There are only two small, single bathrooms at the station, so there are long lines right before the train boards and when the train returns. But be sure to use them before you board, because there are no working bathrooms on board the train, and the ride is about an hour and a half long. The train cars were a bit cold, so be sure to wear long pajamas or pack some layers for the ride. The train boards 10 minutes before leaving, and the conductor collects the tickets once the train takes off. Bakers pass out sugar cookies and hot chocolate as the train starts it’s journey to the North Pole, and Christmas music plays overhead. It’s a slow ride out, but as it gets closer to the “North Pole” they turn out all the lights on the train. Make sure if you have little ones afraid of the dark you warn them ahead of time or have your phone ready to illuminate your seats. The train stops at the “North Pole” where we could watch Santa wave to us from the front porch and spot Rudolph in Santa’s barn window.
We then headed back toward the station, and Santa, Rudolph, and a Polar Bear had joined our train! They walked through the train cars to say hello to everyone and would stop for pictures when asked.

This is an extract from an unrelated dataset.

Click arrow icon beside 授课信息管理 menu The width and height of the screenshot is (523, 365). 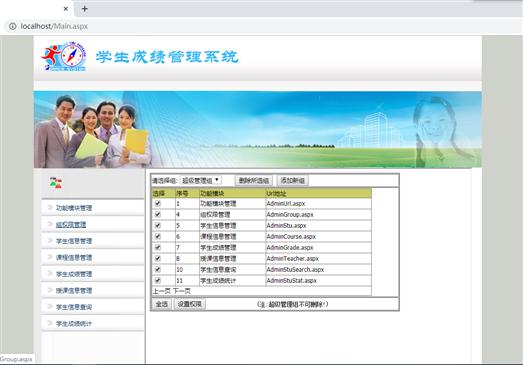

If felt like a long trip back to the station, but mostly because you can’t see anything outside the train windows – it was dark before the train left the station. It might have been nicer to take the Santa Express which is the afternoon train, however then you would miss all the lights on the North Pole house.
We got back to the station, where Santa was ready to meet all the kids from the train for pictures ($8 per 5×7). The line moved fairly fast, and the pictures print while you wait, but it made for a late evening. My son had spilled 2 of the hot chocolates on the train, my kids got antsy on the train ride back, and on the Santa line, and it got pretty late for us, but my kids had a great time. They loved the station activities, the conductor taking their tickets, the hot chocolate and cookies, the characters walking through the train, and the train itself. It was a great night.